_Stated problem_
Copy every one of the items below word for word, without changing anything.

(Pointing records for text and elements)

=======

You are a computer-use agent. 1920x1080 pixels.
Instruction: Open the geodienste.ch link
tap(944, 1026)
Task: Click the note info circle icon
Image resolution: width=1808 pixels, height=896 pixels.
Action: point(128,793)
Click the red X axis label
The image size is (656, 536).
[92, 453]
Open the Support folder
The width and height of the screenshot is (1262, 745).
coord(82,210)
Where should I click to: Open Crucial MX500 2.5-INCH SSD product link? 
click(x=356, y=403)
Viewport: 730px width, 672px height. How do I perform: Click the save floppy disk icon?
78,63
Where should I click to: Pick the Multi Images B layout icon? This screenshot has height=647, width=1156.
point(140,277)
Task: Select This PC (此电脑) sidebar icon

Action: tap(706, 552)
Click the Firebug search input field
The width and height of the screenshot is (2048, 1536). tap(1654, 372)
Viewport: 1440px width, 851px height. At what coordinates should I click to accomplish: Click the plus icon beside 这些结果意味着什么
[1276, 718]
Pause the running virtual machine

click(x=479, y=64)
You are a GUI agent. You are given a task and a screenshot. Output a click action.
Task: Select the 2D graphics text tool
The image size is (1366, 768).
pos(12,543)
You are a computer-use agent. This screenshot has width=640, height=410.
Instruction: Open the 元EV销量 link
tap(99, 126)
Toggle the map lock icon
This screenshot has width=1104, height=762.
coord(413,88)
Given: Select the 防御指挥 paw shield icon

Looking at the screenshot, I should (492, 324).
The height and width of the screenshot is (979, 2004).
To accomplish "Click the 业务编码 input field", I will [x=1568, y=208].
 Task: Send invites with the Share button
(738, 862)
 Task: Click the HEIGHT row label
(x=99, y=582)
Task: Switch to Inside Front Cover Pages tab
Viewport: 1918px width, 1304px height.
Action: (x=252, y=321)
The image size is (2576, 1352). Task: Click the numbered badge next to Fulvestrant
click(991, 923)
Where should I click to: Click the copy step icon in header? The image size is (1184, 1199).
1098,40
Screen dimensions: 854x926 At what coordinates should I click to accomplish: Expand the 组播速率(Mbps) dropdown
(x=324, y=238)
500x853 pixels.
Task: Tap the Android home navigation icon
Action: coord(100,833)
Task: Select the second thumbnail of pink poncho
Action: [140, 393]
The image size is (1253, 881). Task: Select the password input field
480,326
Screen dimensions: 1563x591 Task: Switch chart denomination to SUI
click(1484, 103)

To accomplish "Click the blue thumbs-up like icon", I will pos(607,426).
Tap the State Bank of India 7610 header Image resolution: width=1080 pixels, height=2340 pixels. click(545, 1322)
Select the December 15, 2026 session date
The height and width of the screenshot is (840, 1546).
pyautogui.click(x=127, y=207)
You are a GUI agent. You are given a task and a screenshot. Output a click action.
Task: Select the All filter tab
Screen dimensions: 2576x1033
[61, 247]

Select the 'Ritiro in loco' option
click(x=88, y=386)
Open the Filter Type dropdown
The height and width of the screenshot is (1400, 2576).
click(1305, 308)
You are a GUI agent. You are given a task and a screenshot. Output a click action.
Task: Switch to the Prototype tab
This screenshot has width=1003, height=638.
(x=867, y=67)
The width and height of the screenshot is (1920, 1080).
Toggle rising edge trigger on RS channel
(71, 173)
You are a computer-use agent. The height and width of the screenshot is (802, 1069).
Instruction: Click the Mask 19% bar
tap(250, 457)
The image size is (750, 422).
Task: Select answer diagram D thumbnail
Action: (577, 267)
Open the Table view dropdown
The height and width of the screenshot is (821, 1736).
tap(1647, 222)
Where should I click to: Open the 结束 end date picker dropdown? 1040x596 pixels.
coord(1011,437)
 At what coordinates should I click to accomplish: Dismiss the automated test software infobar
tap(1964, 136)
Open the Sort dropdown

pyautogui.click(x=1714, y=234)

=======

_Completed task_
You are a computer-use agent. 1920x1080 pixels.
Instruction: Open the geodienste.ch link
tap(944, 1026)
Task: Click the note info circle icon
Image resolution: width=1808 pixels, height=896 pixels.
Action: point(128,793)
Click the red X axis label
The image size is (656, 536).
[92, 453]
Open the Support folder
The width and height of the screenshot is (1262, 745).
coord(82,210)
Where should I click to: Open Crucial MX500 2.5-INCH SSD product link? 
click(x=356, y=403)
Viewport: 730px width, 672px height. How do I perform: Click the save floppy disk icon?
78,63
Where should I click to: Pick the Multi Images B layout icon? This screenshot has height=647, width=1156.
point(140,277)
Task: Select This PC (此电脑) sidebar icon

Action: tap(706, 552)
Click the Firebug search input field
The width and height of the screenshot is (2048, 1536). tap(1654, 372)
Viewport: 1440px width, 851px height. At what coordinates should I click to accomplish: Click the plus icon beside 这些结果意味着什么
[1276, 718]
Pause the running virtual machine

click(x=479, y=64)
You are a GUI agent. You are given a task and a screenshot. Output a click action.
Task: Select the 2D graphics text tool
The image size is (1366, 768).
pos(12,543)
You are a computer-use agent. This screenshot has width=640, height=410.
Instruction: Open the 元EV销量 link
tap(99, 126)
Toggle the map lock icon
This screenshot has width=1104, height=762.
coord(413,88)
Given: Select the 防御指挥 paw shield icon

Looking at the screenshot, I should (492, 324).
The height and width of the screenshot is (979, 2004).
To accomplish "Click the 业务编码 input field", I will [x=1568, y=208].
 Task: Send invites with the Share button
(738, 862)
 Task: Click the HEIGHT row label
(x=99, y=582)
Task: Switch to Inside Front Cover Pages tab
Viewport: 1918px width, 1304px height.
Action: (x=252, y=321)
The image size is (2576, 1352). Task: Click the numbered badge next to Fulvestrant
click(991, 923)
Where should I click to: Click the copy step icon in header? The image size is (1184, 1199).
1098,40
Screen dimensions: 854x926 At what coordinates should I click to accomplish: Expand the 组播速率(Mbps) dropdown
(x=324, y=238)
500x853 pixels.
Task: Tap the Android home navigation icon
Action: coord(100,833)
Task: Select the second thumbnail of pink poncho
Action: [140, 393]
The image size is (1253, 881). Task: Select the password input field
480,326
Screen dimensions: 1563x591 Task: Switch chart denomination to SUI
click(1484, 103)

To accomplish "Click the blue thumbs-up like icon", I will pos(607,426).
Tap the State Bank of India 7610 header Image resolution: width=1080 pixels, height=2340 pixels. click(545, 1322)
Select the December 15, 2026 session date
The height and width of the screenshot is (840, 1546).
pyautogui.click(x=127, y=207)
You are a GUI agent. You are given a task and a screenshot. Output a click action.
Task: Select the All filter tab
Screen dimensions: 2576x1033
[61, 247]

Select the 'Ritiro in loco' option
click(x=88, y=386)
Open the Filter Type dropdown
The height and width of the screenshot is (1400, 2576).
click(1305, 308)
You are a GUI agent. You are given a task and a screenshot. Output a click action.
Task: Switch to the Prototype tab
This screenshot has width=1003, height=638.
(x=867, y=67)
The width and height of the screenshot is (1920, 1080).
Toggle rising edge trigger on RS channel
(71, 173)
You are a computer-use agent. The height and width of the screenshot is (802, 1069).
Instruction: Click the Mask 19% bar
tap(250, 457)
The image size is (750, 422).
Task: Select answer diagram D thumbnail
Action: (577, 267)
Open the Table view dropdown
The height and width of the screenshot is (821, 1736).
tap(1647, 222)
Where should I click to: Open the 结束 end date picker dropdown? 1040x596 pixels.
coord(1011,437)
 At what coordinates should I click to accomplish: Dismiss the automated test software infobar
tap(1964, 136)
Open the Sort dropdown

pyautogui.click(x=1714, y=234)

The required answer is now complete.